Awards followed. The Second division team of the season featured no less than 8 West Ham players in the 11 man team and of course John Lyall was voted the manager of the season. The Youth team, featuring such future stars as Paul Allen, Alan Dickens, Bobby Barnes and Ray Houghton beat Spurs 2-1 to win the Youth Cup Final, and the South East Counties team (essentially the under 18’s) side lost in the final of the cup to Aston Villa. Youth player of the year? A certain Tony Cottee who scored 22 goals for the youth teams at the ripe old age of 15 years old!

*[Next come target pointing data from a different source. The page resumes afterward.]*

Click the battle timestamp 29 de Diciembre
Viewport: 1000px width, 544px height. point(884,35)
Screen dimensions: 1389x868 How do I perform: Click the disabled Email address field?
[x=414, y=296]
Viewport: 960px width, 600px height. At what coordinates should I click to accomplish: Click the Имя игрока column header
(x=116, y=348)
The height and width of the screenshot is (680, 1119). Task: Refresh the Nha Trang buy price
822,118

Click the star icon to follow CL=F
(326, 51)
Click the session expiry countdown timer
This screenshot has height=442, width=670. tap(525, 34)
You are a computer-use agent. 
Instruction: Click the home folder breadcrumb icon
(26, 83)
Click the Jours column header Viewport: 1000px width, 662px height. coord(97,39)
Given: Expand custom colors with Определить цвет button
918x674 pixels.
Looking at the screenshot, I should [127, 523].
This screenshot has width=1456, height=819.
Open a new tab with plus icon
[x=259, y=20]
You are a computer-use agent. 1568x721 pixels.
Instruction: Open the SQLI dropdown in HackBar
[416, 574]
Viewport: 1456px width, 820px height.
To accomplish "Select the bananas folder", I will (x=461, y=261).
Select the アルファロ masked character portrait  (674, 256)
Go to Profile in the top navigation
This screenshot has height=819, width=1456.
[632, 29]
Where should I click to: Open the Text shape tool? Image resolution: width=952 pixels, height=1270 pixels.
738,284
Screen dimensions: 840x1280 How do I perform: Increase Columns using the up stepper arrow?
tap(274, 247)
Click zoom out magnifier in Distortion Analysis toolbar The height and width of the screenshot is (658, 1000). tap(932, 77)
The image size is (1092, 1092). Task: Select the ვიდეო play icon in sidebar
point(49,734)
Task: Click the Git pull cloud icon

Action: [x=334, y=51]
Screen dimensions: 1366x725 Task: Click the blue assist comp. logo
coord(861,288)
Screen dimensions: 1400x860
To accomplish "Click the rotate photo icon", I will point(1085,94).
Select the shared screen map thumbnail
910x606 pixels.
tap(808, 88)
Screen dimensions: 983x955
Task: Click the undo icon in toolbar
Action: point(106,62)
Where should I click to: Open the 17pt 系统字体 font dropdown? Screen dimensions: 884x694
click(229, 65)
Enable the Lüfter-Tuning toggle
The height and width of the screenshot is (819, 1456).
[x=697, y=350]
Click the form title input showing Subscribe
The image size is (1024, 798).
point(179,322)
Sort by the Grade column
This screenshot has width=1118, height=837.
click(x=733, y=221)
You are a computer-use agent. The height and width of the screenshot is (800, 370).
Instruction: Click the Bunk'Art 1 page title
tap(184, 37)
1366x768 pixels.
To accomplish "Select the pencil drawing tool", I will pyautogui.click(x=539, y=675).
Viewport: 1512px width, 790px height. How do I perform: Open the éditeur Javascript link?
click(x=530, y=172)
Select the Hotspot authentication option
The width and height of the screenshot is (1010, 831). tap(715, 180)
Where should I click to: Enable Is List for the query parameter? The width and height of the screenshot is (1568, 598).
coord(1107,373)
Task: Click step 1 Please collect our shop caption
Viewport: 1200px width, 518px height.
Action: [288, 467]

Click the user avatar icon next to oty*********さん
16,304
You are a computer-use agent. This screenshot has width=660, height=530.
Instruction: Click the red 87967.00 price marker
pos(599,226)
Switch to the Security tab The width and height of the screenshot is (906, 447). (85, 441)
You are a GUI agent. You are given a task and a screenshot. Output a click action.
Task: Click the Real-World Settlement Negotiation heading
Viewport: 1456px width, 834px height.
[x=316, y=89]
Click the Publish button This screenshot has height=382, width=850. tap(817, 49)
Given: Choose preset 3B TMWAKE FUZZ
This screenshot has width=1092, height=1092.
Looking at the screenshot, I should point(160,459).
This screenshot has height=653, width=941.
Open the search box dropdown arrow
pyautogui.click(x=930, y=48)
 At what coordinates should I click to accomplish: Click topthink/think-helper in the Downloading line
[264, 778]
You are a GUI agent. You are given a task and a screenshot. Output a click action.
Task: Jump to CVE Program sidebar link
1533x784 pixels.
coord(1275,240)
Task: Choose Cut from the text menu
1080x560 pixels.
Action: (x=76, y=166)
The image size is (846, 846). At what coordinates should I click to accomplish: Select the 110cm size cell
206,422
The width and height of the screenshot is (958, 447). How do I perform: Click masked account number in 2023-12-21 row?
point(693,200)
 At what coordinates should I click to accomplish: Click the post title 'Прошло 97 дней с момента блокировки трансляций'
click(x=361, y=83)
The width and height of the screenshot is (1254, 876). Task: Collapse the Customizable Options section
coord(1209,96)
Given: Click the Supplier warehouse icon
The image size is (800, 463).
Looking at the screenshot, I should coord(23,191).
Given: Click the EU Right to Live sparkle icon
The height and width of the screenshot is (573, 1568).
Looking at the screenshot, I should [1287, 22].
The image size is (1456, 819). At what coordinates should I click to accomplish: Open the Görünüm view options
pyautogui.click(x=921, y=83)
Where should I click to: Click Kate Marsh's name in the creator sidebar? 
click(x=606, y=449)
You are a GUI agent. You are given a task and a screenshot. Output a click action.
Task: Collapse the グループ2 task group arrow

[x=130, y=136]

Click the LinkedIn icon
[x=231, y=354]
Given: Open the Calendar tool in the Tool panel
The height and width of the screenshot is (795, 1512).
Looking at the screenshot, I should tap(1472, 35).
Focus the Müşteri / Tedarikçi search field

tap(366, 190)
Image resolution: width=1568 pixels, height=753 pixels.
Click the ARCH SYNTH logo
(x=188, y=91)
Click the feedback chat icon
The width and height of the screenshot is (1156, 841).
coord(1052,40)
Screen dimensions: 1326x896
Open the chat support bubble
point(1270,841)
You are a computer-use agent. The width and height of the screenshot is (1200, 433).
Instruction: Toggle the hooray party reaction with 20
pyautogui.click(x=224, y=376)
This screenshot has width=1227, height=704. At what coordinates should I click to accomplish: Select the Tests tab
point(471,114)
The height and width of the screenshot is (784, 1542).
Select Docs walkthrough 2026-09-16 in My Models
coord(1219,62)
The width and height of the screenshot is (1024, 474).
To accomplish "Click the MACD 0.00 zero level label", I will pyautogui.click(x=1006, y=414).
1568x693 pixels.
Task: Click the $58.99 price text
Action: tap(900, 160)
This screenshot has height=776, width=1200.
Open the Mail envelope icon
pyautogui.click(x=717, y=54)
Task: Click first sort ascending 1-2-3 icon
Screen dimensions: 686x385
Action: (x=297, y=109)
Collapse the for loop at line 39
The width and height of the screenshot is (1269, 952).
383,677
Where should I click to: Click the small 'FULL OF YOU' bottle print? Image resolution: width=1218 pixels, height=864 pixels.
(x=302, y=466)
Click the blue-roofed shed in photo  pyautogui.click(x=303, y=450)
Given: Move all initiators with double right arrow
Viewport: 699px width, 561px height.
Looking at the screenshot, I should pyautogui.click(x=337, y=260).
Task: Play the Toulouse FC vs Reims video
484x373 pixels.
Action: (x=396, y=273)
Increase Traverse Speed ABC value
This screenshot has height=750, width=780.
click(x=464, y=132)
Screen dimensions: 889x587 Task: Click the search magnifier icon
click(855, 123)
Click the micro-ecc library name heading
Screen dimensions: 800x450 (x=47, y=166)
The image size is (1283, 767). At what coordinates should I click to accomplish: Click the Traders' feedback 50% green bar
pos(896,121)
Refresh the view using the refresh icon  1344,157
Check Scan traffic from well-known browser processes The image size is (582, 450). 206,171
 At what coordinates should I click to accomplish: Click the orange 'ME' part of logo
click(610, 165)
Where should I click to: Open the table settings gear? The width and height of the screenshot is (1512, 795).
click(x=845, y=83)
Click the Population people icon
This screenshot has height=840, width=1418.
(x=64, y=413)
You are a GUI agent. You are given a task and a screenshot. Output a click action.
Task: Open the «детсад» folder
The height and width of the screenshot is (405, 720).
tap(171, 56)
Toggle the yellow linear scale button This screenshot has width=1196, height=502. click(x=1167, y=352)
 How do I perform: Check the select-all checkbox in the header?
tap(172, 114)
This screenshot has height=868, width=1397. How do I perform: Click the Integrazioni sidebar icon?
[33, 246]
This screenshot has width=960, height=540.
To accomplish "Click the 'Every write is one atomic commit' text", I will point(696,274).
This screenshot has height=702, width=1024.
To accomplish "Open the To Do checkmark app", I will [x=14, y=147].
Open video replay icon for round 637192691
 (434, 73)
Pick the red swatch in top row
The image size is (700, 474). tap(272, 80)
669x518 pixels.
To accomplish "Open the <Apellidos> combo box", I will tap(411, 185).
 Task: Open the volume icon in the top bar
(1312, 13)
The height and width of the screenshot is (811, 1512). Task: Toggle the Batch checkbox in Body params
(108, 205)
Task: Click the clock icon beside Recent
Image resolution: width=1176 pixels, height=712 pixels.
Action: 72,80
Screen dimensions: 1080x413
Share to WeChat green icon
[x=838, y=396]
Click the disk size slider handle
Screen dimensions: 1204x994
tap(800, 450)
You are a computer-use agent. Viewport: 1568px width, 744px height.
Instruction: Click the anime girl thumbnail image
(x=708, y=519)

As a 10/11 year old I saw a grand total of 45 of the 61 games played in all competitions. I went to Wembley twice, as well as the delights of Wrexham, Grimsby Town and Cambridge United (all of whom are now playing in the non leagues). I missed two home games – the first was the closed door game to Castilla, and the other was the 1-0 win versus Spurs in the League Cup where I had my first ever date (it was the first and last time a woman came in the way of West Ham!).
I still look back in fondness of my Saturday’s spent being “passed down the front” like a forerunner to crowd surfing. I remember the Monkey Nuts man passing around the ground, the bag of Smiths Crisps Football Crazy’s or Horror bags (long before Walkers they were the crisp makers of champions) I used to eat at half time whilst the ball boys used to put up the half time scores on a complicated letter and numbering board. I remember laughing as fans tried to run onto the pitch from the South Bank to try and steal the ball when an opposition player took a corner, and the excitement of going into the portakabin in the West Stand car park that was the “megastore” to buy all sorts of brilliant West Ham branded gifts (now called tack). But most of all I remember watching a team who played with passion, with flair, with a never say die attitude where injuries were simply not accepted (with Billy Bonds as captain nobody dared fall over). I felt at home in the dark smelly West Stand – a million miles away from what is being built up the road at Stratford. Thanks Dad.